I’m afraid that this week’s taxon of the week isn’t quite as topical as last week’s, but it’s something that I heard about in a talk recently and thought would be interesting to write about. The taxon in question is Necrolestes, a mysterious fossil mammal from South America.
The fossil material of Necrolestes consists of various fragmentary specimens from Patagonia dating to the early Miocene, about 16 million years ago. From these remains, Necrolestes has been reconstructed as a small, digging, insectivorous animal, perhaps similar to modern golden moles in ecology. While it’s obviously some kind of mammal it’s been assigned to various mammalian groups.
Before digging too deep into where Necrolestes fits into the picture of mammalian evolution, it’s worth having a look at the picture itself (in fact, see the picture below). Living mammals are divided into three groups: the placental mammals (most mammals you can think of, including you), the marsupials (kangaroos etc.) and the monotremes (echidnas and platypuses). Of these the marsupials and placentals are more closely related to one another than either is to monotremes, and together marsupials and placentals are known as therians. Monotremes, meanwhile, are found in a larger clade: australosphenidans. Various extinct groups of mammals also existed, which don’t fit into these groups. One such example is meridiolestids, a group of mammals that mainly died out in and shortly after the end-Cretaceous extinction event.
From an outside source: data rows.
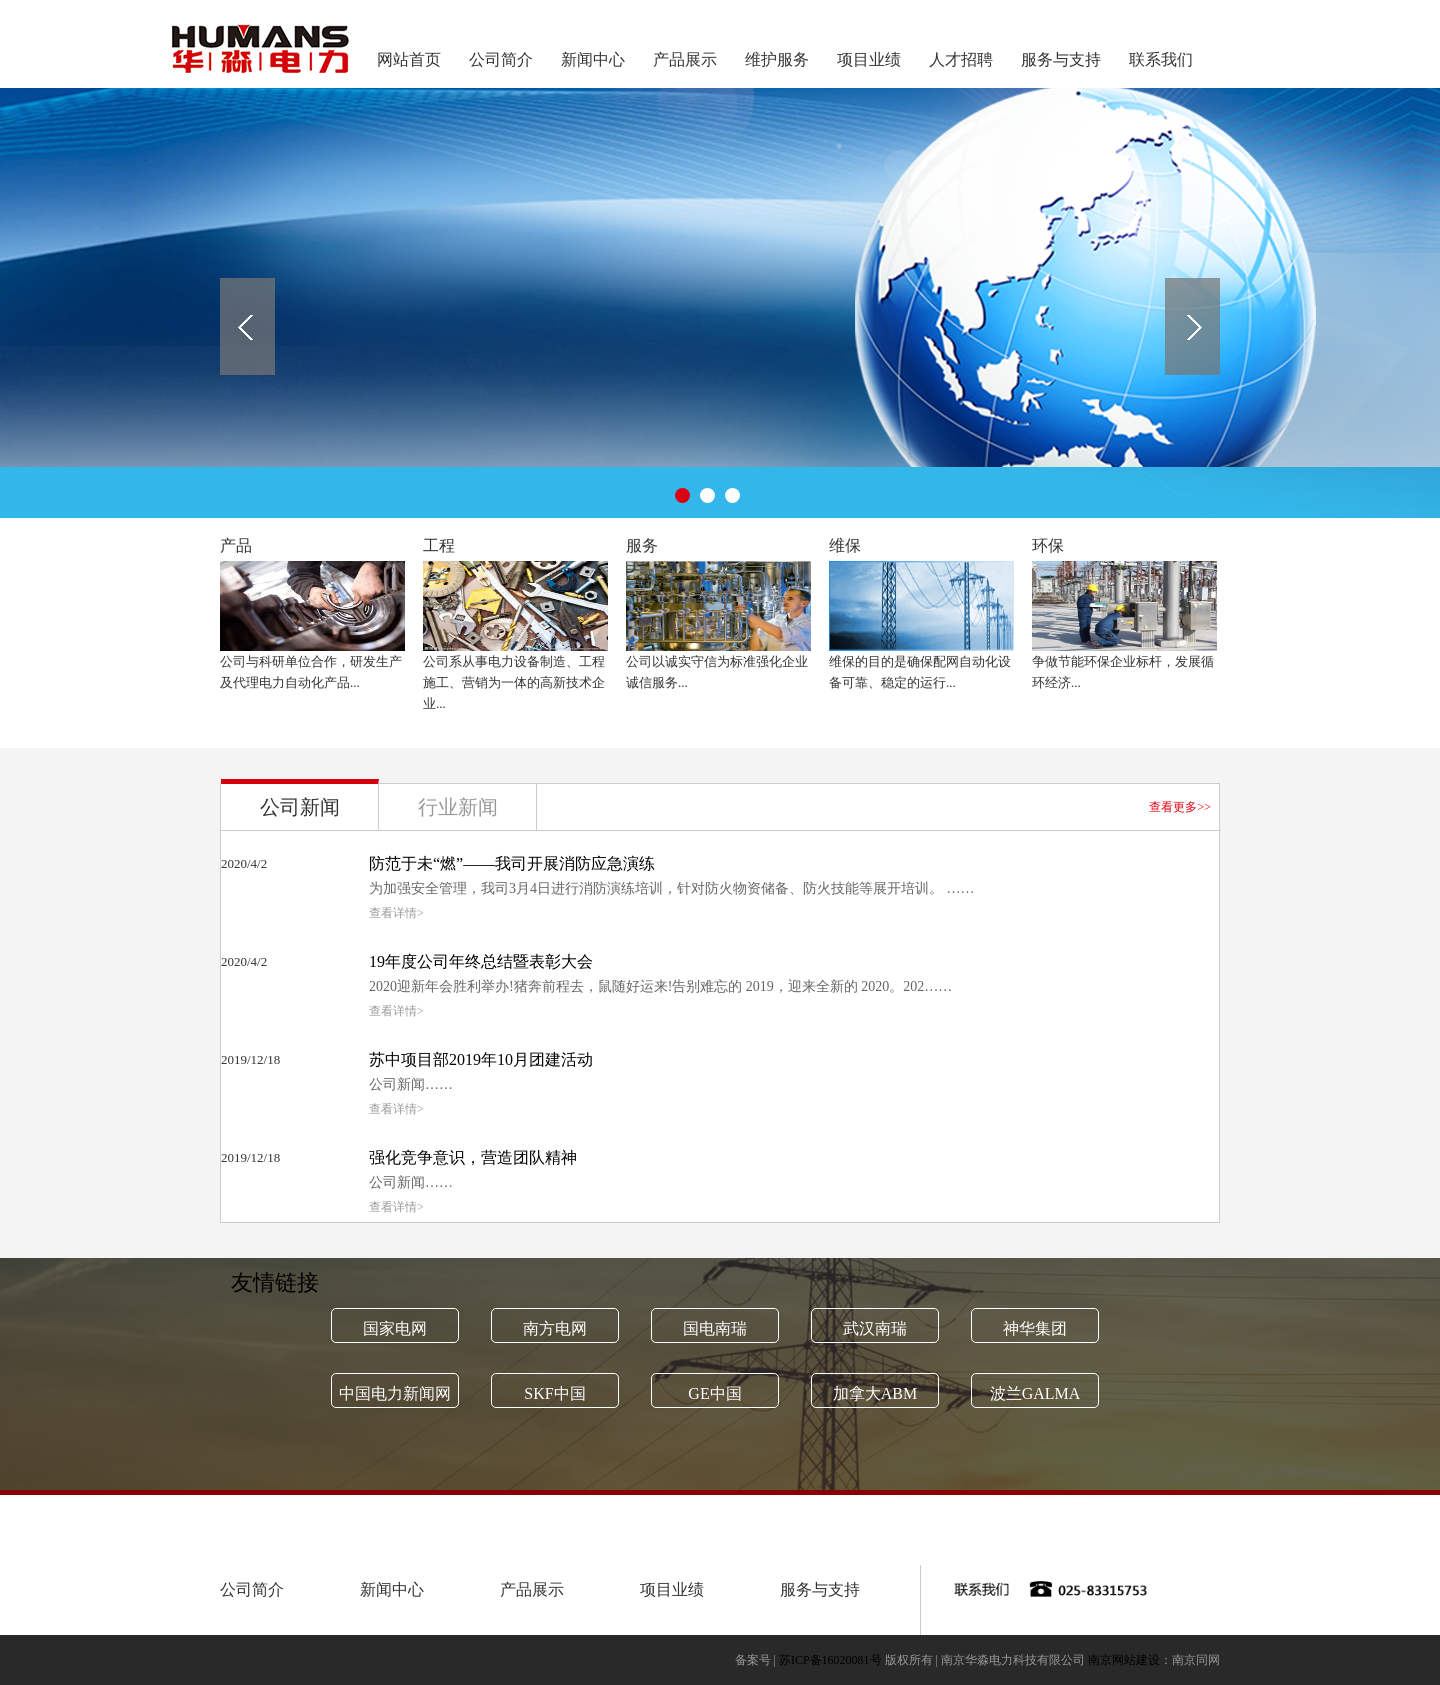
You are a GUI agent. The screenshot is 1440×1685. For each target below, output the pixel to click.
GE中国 (714, 1393)
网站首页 (409, 59)
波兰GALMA (1035, 1393)
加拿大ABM (875, 1393)
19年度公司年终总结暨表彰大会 (481, 961)
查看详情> (396, 913)
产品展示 (685, 59)
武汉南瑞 (875, 1328)
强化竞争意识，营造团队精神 (473, 1157)
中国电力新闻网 (395, 1393)
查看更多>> (1180, 807)
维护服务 (777, 59)
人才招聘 (961, 59)
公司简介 (501, 59)
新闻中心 (593, 59)
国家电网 (395, 1328)
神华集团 (1035, 1328)
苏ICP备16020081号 (830, 1660)
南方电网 (555, 1328)
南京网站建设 (1124, 1660)
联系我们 (1161, 59)
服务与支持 (1061, 59)
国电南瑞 (715, 1328)
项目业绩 (869, 59)
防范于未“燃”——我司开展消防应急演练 (512, 863)
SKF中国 (554, 1393)
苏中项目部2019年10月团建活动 (481, 1059)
Over the years various phylogenetic analyses have been carried to work out where Necrolestes fits in this picture. Some of these have suggested it’s a member of the theria: a marsupial or a placental mammal. Others have put it on the stem of therians, and some specifically in the group mentioned before, the meridiolestids. Various recent studies have suggested this grouping, and while the placement of Necrolestes within the meridiolestids is variable in these studies, it does seem fairly likely that this is where it fits.
There are a number of interesting implications if, as seems likely, Necrolestes is a meridiolestid. One is that meridiolestids were around in South America for 46 million years longer than anyone thought. This is interesting in itself, as it leaves them with a massive ‘ghost range’ through the Cenozoic. Another, if you recall the small, fossorial ecology of Necrolestes, is that these meridiolestids were inhabiting pretty specialised niches. Parallels could in fact be drawn with modern monotremes, which occupy very specialised niches in Australasia, and are the remnants of a larger, more widely distributed group.
Necrolestes is thus an interesting example of how a small, fragmented fossil can have big and interesting implications. It looks like this small, South American creature was a (now dead) ‘living fossil’, a remnant of an otherwise ancient mammalian group, and while not currently particularly newsworthy, an interesting taxon to look at this week.